The United States Court of Appeals for the Sixth Circuit recently affirmed the Western District of Tennessee’s grant of a motion to dismiss for Goodwin client Teva Pharmaceuticals USA, Inc. in a products liability action involving the prescription drug metoclopramide. The Sixth Circuit’s ruling was based on the doctrine of federal preemption and, specifically, the United States Supreme Court’s June 2011 decision in PLIVA, Inc. v. Mensing, a victory Goodwin Procter helped achieve for Teva.
The appeal consolidated seven cases comprising the claims of more than two dozen plaintiffs who alleged that they developed a neurological movement disorder known as tardive dyskinesia as a result of using generic metoclopramide.
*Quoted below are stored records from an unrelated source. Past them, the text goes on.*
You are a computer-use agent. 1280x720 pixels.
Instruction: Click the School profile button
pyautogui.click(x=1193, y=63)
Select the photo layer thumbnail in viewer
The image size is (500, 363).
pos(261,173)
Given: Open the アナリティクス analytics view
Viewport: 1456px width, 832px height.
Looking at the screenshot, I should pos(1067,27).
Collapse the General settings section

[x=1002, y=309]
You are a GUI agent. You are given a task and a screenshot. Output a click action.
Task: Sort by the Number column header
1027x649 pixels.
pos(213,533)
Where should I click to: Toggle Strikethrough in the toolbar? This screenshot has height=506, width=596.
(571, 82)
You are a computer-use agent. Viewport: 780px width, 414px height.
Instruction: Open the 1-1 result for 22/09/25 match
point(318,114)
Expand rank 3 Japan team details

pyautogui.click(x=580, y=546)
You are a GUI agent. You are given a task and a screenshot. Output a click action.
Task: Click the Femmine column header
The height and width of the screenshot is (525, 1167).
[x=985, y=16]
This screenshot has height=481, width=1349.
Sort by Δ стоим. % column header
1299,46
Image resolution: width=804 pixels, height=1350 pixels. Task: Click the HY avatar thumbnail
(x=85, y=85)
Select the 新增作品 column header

After the Mensing decision was issued, the plaintiffs filed identical amended complaints. The generic manufacturers moved to dismiss the amended complaints, arguing that the plaintiffs’ various claims boiled down to the single claim that the generic manufacturers had failed to provide adequate warnings to medical professionals about the dangers of long-term use of metoclopramide. The generic defendants argued that this claim was preempted under Mensing because federal law prohibits generic manufacturers from unilaterally altering the warnings in their labeling, therefore generic manufacturers cannot simultaneously comply with both federal and state law. The district court agreed that Mensing controlled.
On appeal, the Sixth Circuit affirmed the district court’s dismissal of Teva and the other generic manufacturers, holding that plaintiffs’ claims are preempted based on Mensing, and the subsequent decision of the United States Supreme Court in Mutual Pharmaceutical Co. v. Bartlett, 133 S. Ct. 2466 (2013) -- in which Goodwin Procter filed an amicus brief in support of the generic drug manufacturer -- holding design defect claims against generic drug manufacturers preempted. The Sixth Circuit rejected the plaintiffs’ arguments – the same arguments that other plaintiffs are making in jurisdictions across the country – that their claims are not preempted pursuant to Mensing because defendants allegedly failed to communicate the FDA-approved warnings to physicians (e.g., by mailing the package insert to physicians); because defendants could have complied with their obligations under both federal law and state law by suspending sales of metoclopramide; or on a theory of strict-liability design defect.
The Sixth Circuit also affirmed the district court’s dismissal of plaintiffs’ remaining so-called “failure-to-update” claim on a “Twiqbal” analysis. The Court did not reach the issue of whether the failure-to-update claim was preempted because plaintiffs had failed to allege the dates when they used metoclopramide made by specific generic manufacturers -- facts essential to show that a particular generic manufacturer’s label was not updated during the time that a particular plaintiff was using its product.
Goodwin Product Liability and Mass Torts partner Richard Oetheimer argued the Strayhorn appeal in the Sixth Circuit on behalf of Teva and other generic pharmaceutical manufacturers. The Goodwin team also included partner Jonathan Price.